Let's Stop Hoarding Code Like Dragons

For years, companies have treated their code like treasure: jealously guarded, locked away, rarely seen by outsiders. It’s understandable: skilled engineers spent years crafting it, so it must be valuable.

And it is, but mostly to you. In your systems, your workflows, with all the context and infrastructure that shaped it, with engineers that understand it, can maintain it and expand it. Outside that bubble, it’s far less useful. Code doesn’t travel well.
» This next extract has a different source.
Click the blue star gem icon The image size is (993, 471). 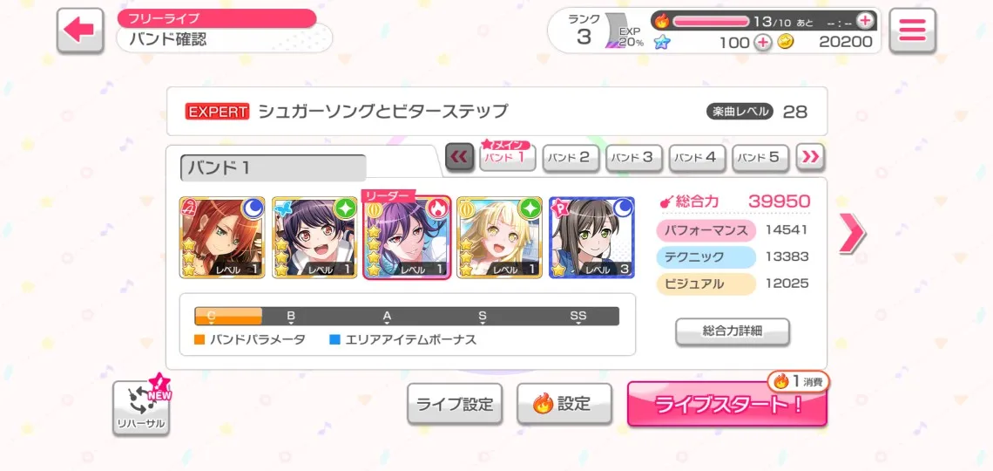pyautogui.click(x=660, y=43)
So why the obsession with locking it down? One of the louder objections to using LLMs for software development is the fear of code leakage. But let’s be honest: if a model picked up fragments of your code, would that really arm a competitor with anything meaningful? Compared to the risk of a disgruntled engineer emailing a zip file to themselves on their last day, it’s barely a blip. And more importantly: what are we missing out on while we worry? The bottleneck in most teams isn’t clever algorithms or top-secret business logic. It’s velocity. We’re drowning in valuable work we never get to. Integrating new data sources, building features users have been begging for, fixing bugs that we keep bumping down the backlog. If tools like LLMs and agentic coding can help us move faster - like markedly faster - that’s a huge win. If we can go from two weeks to two days for a new major feature that’s not just speed. That’s competitive advantage. And this brings us to a another opportunity if we do away with the code-as-a-secret-stance: open sourcing more of our code. Not because we expect strangers to flood in and fix our bugs or add features for us. But because working in public attracts the kind of engineers we want: those who enjoy learning in the open, who share their thinking, who give and receive feedback, and who care about clarity and improvement more than cleverness. It invites curiosity, collaboration and transparency. In a world where anyone can write code, it’s how we choose what to build, and how we work together, that really sets us apart.

Speaking here as an individual, not on behalf of my employer. Just sharing some thoughts I’ve been reflecting on as the tech landscape shifts.